The Court reviewed the case history and noted that on June 25, 2014, the Supreme Court of the United States held in Fifth Third Bancorp v. Dudenhoeffer (“Fifth Third”) that ESOP fiduciaries are not entitled to any special presumption of prudence when the plan invests in employer stock, abrogating the so called Moench presumption of prudence. Nevertheless, even without this presumption, the Court ruled that the Plaintiffs have failed to state a claim of breach of fiduciary duty.

After reviewing the case, the Court stated that it agreed with the District Court that, even without the presumption of prudence rejected in Fifth Third, Plaintiffs have failed to plead plausibly that the Plan Committee Defendants breached their fiduciary duties under ERISA by failing to recognize the imminence of Lehman’s collapse. Plaintiffs have not adequately shown that the Plan Committee Defendants should be held liable for their actions in attempting to meet their fiduciary duties under ERISA while simultaneously offering an undiversified investment option for employees’ retirement savings.

In Stephanie C. v. Blue Cross Blue Shield of Massachusetts HMO Blue, Inc., No. 15-1531 (1st Cir. Feb. 17, 2016), Stephanie C. (“Stephanie”), individually and on behalf of her minor son M.G., challenges a decision of the claims administrator, Blue Cross Blue Shield of Massachusetts HMO Blue, Inc. (“BCBS”), partially denying her claim for benefits. The denial related to some charges incurred during M.G.’s stay at a residential/educational mental healthcare facility. The district court upheld the partial denial.

In this appeal, Stephanie asserts that the district court erred in failing to find that BCBS committed procedural violations (such as failing to engage in dialogue with her, to answer her questions, and to take into account the materials that she submitted); that the court appraised her benefits-denial claim through the wrong lens; and that the court, in all events, erroneously upheld the partial denial of benefits.

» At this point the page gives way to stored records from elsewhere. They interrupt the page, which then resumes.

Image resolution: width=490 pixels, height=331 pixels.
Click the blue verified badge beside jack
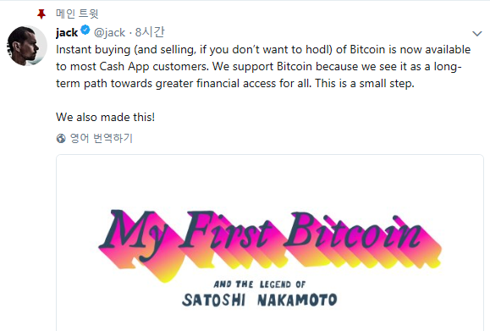tap(85, 30)
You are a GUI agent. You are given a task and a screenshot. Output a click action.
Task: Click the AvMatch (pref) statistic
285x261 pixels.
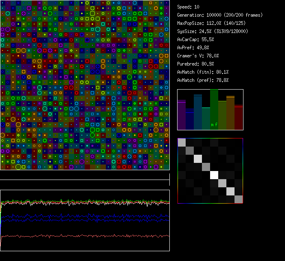pyautogui.click(x=203, y=80)
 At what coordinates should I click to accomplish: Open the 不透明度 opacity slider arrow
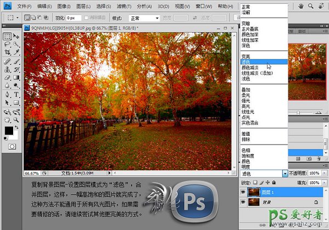(x=323, y=173)
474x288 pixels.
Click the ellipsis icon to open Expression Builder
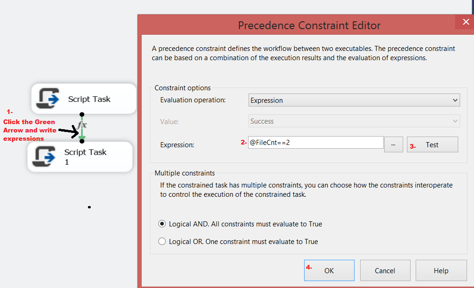tap(393, 144)
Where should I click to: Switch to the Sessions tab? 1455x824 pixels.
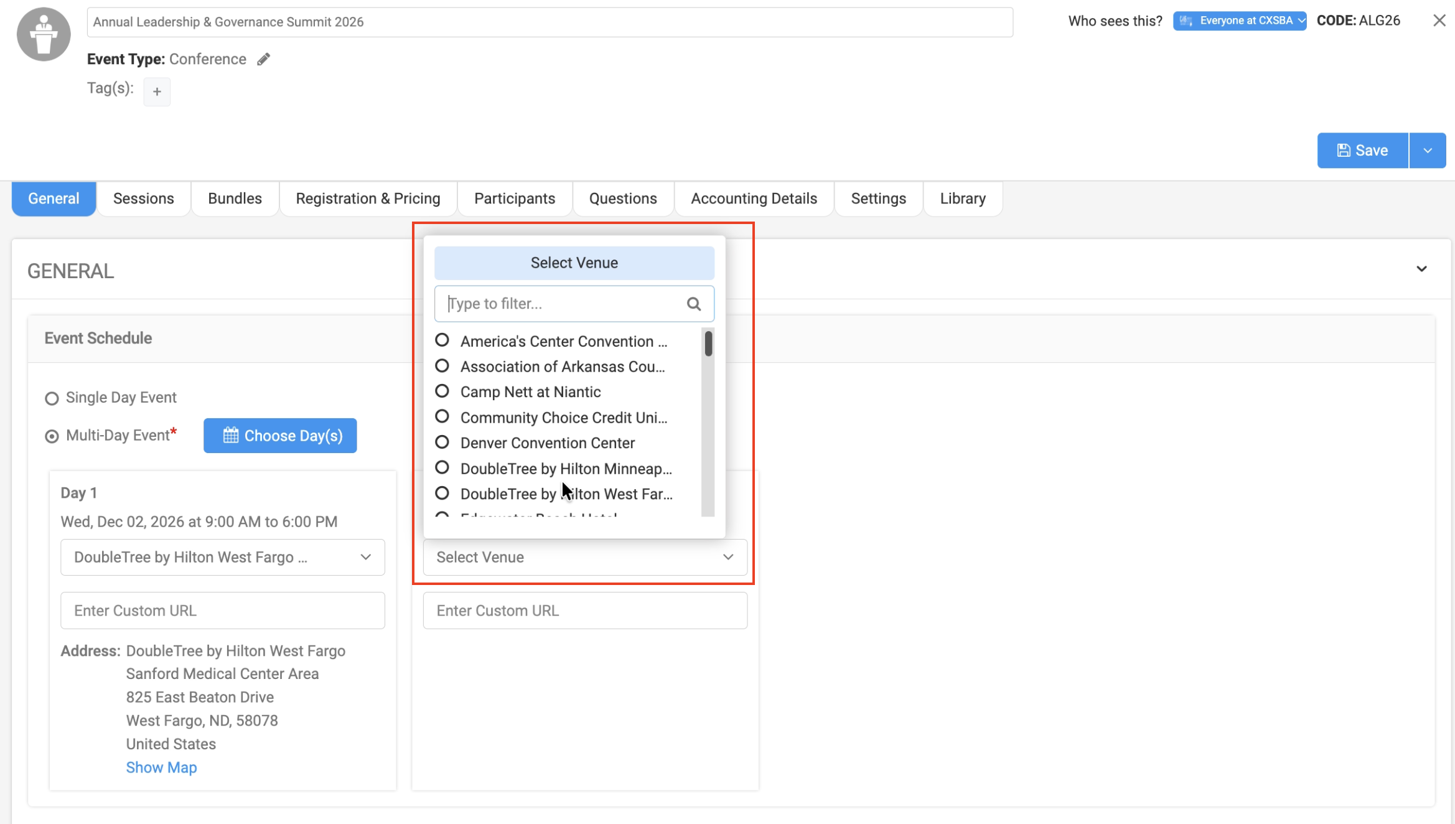tap(143, 199)
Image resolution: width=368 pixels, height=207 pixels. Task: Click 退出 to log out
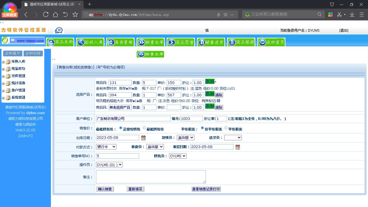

Upon reviewing the case, the Court of Appeals for the First Circuit (the “Court”) rejected Stephanie’s claims that BCBS committed procedural violations. It then said that from that point forward, however, the case raises important questions concerning what a claims administrator must do to reserve discretion in the handling of benefits claims. Specifically, in order for the decision of the claims administrator-here BCBS- to be given discretion by the courts, the plan must reflect a clear grant of discretionary authority to the claims administrator to determine eligibility for benefits. Here, in the Court’s view, the plan did not do so, stating only that BCBS “decides which health care services and supplies that you receive (or you are planning to receive) are medically necessary and appropriate for coverage.”

Here is what the IRS says on the multiemployer annual certification:

The multiemployer plan actuary must complete an Annual Actuarial Certification of the plan’s funding status. It must be submitted to the IRS no later than 90 days after the beginning of the plan year.

We’re receiving duplicate certifications from the same plan for the same plan year. Submitting duplicate certifications to ensure we’ve received it creates administrative issues because we now have duplicate entries.

In Stapleton v. Advocate Health Care Network, No. 15-1368 (7th Cir. 2016), the Seventh Circuit Court of Appeals (the “Court”) said that ERISA protects employees from unexpected losses in their retirement plans by setting forth specific safeguards for those plans. ERISA, however, exempts church plans from those requirements. This case explores the question that has been brewing in the lower federal courts: whether a plan established by a church-affiliated organization, such as a hospital, is also exempt from ERISA’s reach. The Court concluded that it is not. Why?

The Court said, as to what constitutes a church plan, that section 3(33) of ERISA requires the plan to be established by a church, as opposed to a church-affiliated organization. The plan in question was established by Advocate, which is possibly a church-affiliated organization offering heath care, but is not actually a church. Therefore, this plan is not a church plan.